Après la crise financière de 2008, des appels ont retenti dans les différentes publications que nous assistions à la mort de la mondialisation. Les appels sont devenus plus forts et plus nombreux après le Brexit, l’élection de Donald Trump, la pandémie et l’invasion de l’Ukraine par la Russie. Pourtant, les données semblent contester ce récit. Le commerce mondial a atteint un record de 28,5 billions de dollars l’an dernier avec des prévisions de croissance en 2023. Le rythme, cependant, devrait ralentir. La raison en est moins un problème avec la mondialisation elle-même et plus les revers historiques auxquels le mondialisme a été confronté. Naviguons cela avec Connor O’Keeffe

Quid des mots

Avant de continuer, il est important de définir quelques termes. La mondialisation se produit lorsque les sociétés du monde entier commencent à interagir et à s’intégrer économiquement et politiquement. Le commerce intercontinental vécu à l’ère de la voile et via la route de la soie sont les premiers exemples de mondialisation. La mondialisation a vraiment décollé après la Seconde Guerre mondiale et a récemment reçu un coup de pouce avec l’adoption généralisée d’Internet. Fait important, la mondialisation dans le discours commun comprend à la fois les activités économiques volontaires entre les peuples de différentes nations et les activités géopolitiques involontaires des gouvernements.

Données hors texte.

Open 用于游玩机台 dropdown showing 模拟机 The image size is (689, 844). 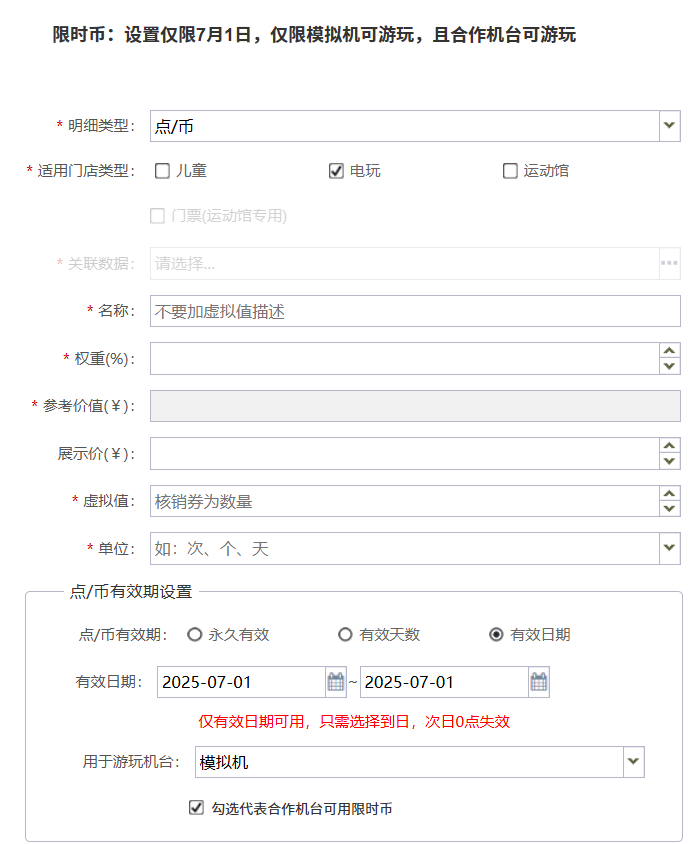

En revanche, Ian Bremmer définit le mondialisme comme une idéologie qui appelle à une libéralisation commerciale descendante et à une intégration mondiale soutenue par une puissance unipolaire. Les étatistes croient que l’échange marchand entre les gens est littéralement impossible sans gouvernement ; ce n’est que lorsqu’un groupe revendique un monopole légal sur la violence, puis construit des infrastructures, assure la sécurité, documente les titres de propriété et sert d’arbitre final des différends qu’un marché peut voir le jour. Le mondialisme est l’application de cette perspective au commerce international. Les mondialistes croient que la gouvernance mondiale descendante appliquée et sécurisée par une superpuissance unipolaire permet la mondialisation.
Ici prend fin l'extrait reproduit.